The purpose of ALIANZA is enhance parent leadership within the context of Latinx immigrant parents in local school reform. Their purpose is to address the conditions affecting Latinx students and their families and make social change in the educational institution and a wider context. Secondly, Ready for K is to ensure children academic success by mobilizing parent leadership as a key approach. In the same way, this program involves the families particularly those who were from low-resource and immigrant families. Moreover, this program is also intended to equip parents with skills and knowledge and encourage supportive relationships in the community. The next purpose of Pre-KPLA program is to improve parents' leadership and self-efficacy, as indicated by the pretest and posttest results in the study. Although it has been previously explained that each family owns its values and principles. However, in a broader societal context, these results contribute to solving various social issues and it also implies that each society possesses its different challenges that can be coped with this student’s parent movements.

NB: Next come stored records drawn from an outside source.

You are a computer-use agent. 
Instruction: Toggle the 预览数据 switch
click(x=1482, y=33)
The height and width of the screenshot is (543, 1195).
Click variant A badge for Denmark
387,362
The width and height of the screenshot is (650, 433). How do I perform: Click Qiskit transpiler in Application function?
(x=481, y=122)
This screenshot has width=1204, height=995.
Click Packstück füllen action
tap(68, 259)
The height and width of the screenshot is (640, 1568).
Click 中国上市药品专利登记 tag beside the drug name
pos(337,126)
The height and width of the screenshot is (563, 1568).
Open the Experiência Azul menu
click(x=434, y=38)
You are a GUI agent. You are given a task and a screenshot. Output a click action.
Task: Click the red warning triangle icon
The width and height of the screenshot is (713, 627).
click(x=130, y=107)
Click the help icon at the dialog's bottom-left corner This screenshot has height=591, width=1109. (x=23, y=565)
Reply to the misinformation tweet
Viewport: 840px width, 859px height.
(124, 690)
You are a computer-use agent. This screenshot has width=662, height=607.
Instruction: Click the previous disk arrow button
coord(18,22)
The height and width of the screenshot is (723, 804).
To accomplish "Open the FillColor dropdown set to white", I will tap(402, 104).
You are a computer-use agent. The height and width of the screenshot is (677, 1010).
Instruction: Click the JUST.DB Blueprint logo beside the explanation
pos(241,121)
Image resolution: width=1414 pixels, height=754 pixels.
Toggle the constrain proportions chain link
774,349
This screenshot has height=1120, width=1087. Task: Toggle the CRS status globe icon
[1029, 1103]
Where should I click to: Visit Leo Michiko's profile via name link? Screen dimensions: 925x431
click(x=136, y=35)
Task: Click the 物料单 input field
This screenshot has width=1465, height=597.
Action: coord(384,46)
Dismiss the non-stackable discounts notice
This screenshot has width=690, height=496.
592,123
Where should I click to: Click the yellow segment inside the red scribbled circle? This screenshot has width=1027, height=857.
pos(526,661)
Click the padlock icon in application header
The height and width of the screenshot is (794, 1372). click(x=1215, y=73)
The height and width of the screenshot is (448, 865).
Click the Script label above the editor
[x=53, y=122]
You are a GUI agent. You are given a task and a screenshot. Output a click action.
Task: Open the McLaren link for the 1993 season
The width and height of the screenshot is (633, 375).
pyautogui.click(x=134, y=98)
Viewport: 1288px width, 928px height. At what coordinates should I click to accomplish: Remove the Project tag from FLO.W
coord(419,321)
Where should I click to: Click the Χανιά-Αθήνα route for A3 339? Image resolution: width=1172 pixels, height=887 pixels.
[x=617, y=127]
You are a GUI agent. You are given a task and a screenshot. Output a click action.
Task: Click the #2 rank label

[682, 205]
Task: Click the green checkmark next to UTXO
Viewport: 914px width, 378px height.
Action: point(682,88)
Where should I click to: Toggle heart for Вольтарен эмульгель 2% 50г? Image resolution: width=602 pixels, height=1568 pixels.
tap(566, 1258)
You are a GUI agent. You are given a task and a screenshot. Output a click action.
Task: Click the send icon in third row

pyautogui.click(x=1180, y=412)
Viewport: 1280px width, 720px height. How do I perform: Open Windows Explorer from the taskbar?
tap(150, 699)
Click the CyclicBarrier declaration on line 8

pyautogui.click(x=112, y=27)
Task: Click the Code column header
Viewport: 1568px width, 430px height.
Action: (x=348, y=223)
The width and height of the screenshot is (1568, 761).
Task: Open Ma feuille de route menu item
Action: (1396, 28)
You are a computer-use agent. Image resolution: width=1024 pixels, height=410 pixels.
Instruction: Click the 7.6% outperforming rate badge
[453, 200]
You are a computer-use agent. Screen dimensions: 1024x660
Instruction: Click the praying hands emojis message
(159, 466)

In summary, students' academic achievement is not solely the responsibility of an educational institution. It also includes family and school that are more closely attached to the students. It underscores the significance of establishing a partnership between the family and the school to support the learning process. As emphasized earlier, marital life is a fundamental context where parents must be knowledgeable of how to grow children properly, given parents involvement with larger communities. Building this learning community can be grounded in the shared common goals among student parents and schools. The three case studies were analyzed to provide explanations on specific curriculum development, the involvement of all education stakeholders, and the diverse goals of individual parental initiatives based on contextual issues.

Ultimately, the writer recommends significant government involvement in this parenting education initiative. While it may be perceived that the government is indirectly connected to this matter, taking concrete action by incorporating parenting education into school curricula is worth considering.